(Document passage)
┏━━

In an Oct. 20 email revealed by a DOJ whistleblower, it’s shown that Timothy Langan, assistant director of the Counterterrorism Division of the FBI, was engaged in a direct response to Garland’s memo. Langan emailed FBI agents across the country, appraising them of the escalation in parent discontent and its potential dangers. He noted that the threat tag “Eduofficial” had been created to help track and, if necessary, prosecute parents who make elected school officials, school administrators, teachers staff feel unsafe.
“This was not a one-off. This was a coordinated effort,” Dana McCabe, a parent of a student in the Washington County School District, said during public comment at the Dec. 14 meeting. “So I think the board should understand when we have the DOJ involved, the FBI director involved and the senate judiciary committee, that it is a serious matter. And we definitely need to take a stronger stance here in Washington County.”
McCabe said the Utah State Board of Education doesn’t hold membership in the NSBA but still said it’s important the local district distance itself from the organization.
“It’s uncalled for, for the FBI to be called out for parents at a school board meeting,” she said.
NSBA faces backlash
On Oct. 22, the National School Board Association issued a memorandum to members, apologizing for the letter.
“To be clear, the safety of school board members, other public school officials and educators, and students is our top priority, and there remains important work to be done on this issue. However, there was no justification for some of the language included in the letter,” the memo read.
“As we’ve reiterated since the letter was sent, we deeply value not only the work of local school boards that make important contributions in our communities, but also the voices of parents, who should and must continue to be heard when it comes to decisions about their children’s health, education and safety. We are going to do better going forward.”
The retraction has done little in the form of damage control. The response to the NSBA letter has been fast and, in some cases, furious.

┗━━

(Provided records)

┏━━

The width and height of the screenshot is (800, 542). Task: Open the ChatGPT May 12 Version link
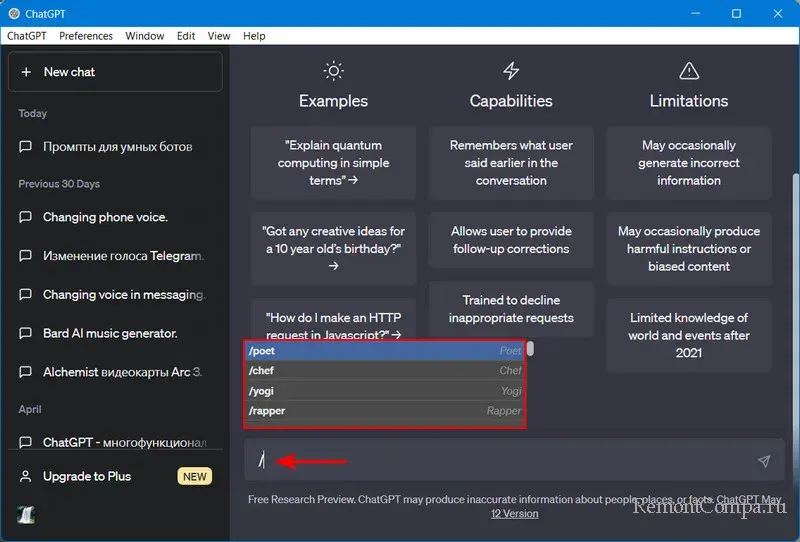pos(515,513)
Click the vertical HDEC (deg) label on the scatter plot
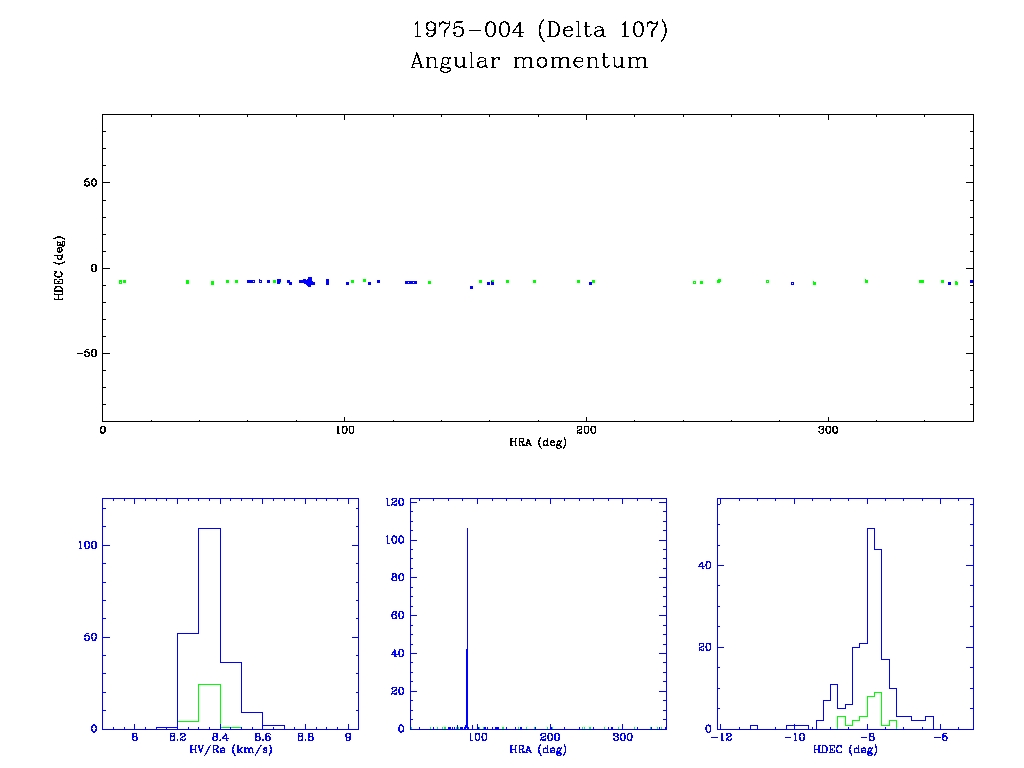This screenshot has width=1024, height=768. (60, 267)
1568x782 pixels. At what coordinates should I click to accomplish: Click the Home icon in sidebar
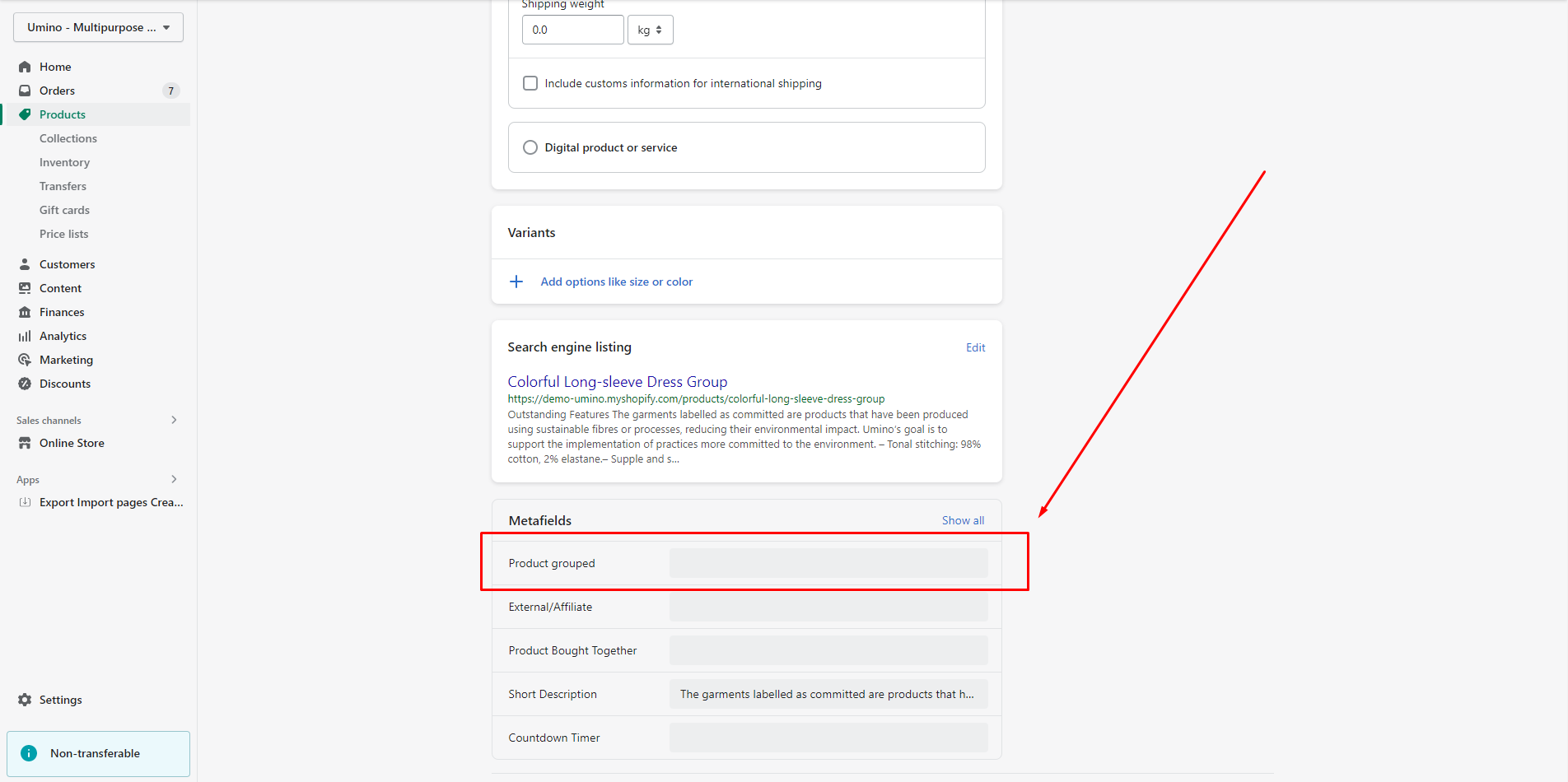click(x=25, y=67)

┗━━
┏━━

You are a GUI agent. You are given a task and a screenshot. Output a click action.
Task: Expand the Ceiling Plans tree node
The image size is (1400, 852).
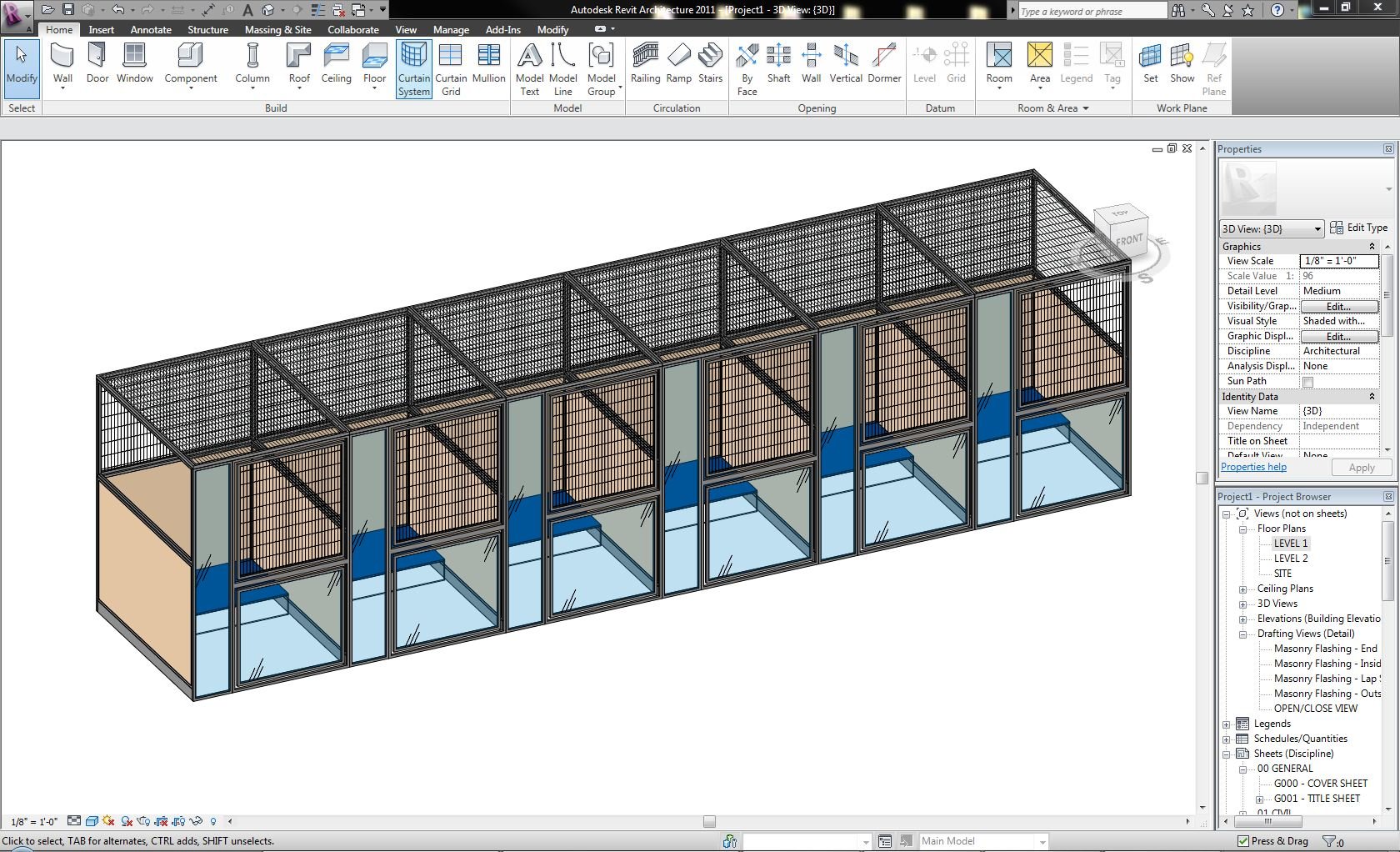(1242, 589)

┗━━

(Problem set)
1. Extract the passage of the school board article starting at "McCabe said the" and ending at "for the letter.".
2. Continue the article about parents, the FBI and the National School Board Association, picking up after its last sentence.

(Task-by-task answers)
1.
McCabe said the Utah State Board of Education doesn’t hold membership in the NSBA but still said it’s important the local district distance itself from the organization.
“It’s uncalled for, for the FBI to be called out for parents at a school board meeting,” she said.
NSBA faces backlash
On Oct. 22, the National School Board Association issued a memorandum to members, apologizing for the letter.

2.
The venerable organization founded in 1940 represented 47 state school board associations at the time the letter was written. Since then, 17 state school board associations and local districts have withdrawn their membership, participation or dues. This defection represents a net loss of 42 percent of the nonprofit’s dues.
Some of the organizations who’ve left are floating the idea of using an alternate national education group or organizing one themselves.
The Utah School Board Association has not made a statement condemning the NSBA letter, though Utah Sen. Mike Lee joined House Republicans in penning a Dec. 6 letter to Garland, calling for the attorney general to rescind his memo. The opening salvo of the senators’ letter is the question, “Are concerned parents domestic terrorists or not?” The letter goes on to defend the rights of “parents and other citizens who get impassioned at school board meetings.”
So far, the Washington County School Board, which is not a member of the association, has not made a statement addressing parents about the district’s stance on the NSBA letter.
“I hope to see this on the agenda,” Harmony Vanderhorst said in a phone interview with St. George News after the meeting. “I do think it would be a positive thing. I think it would be good. It creates unity with school board and the parents, and we need that. There needs to be a reciprocity of respect on both sides.”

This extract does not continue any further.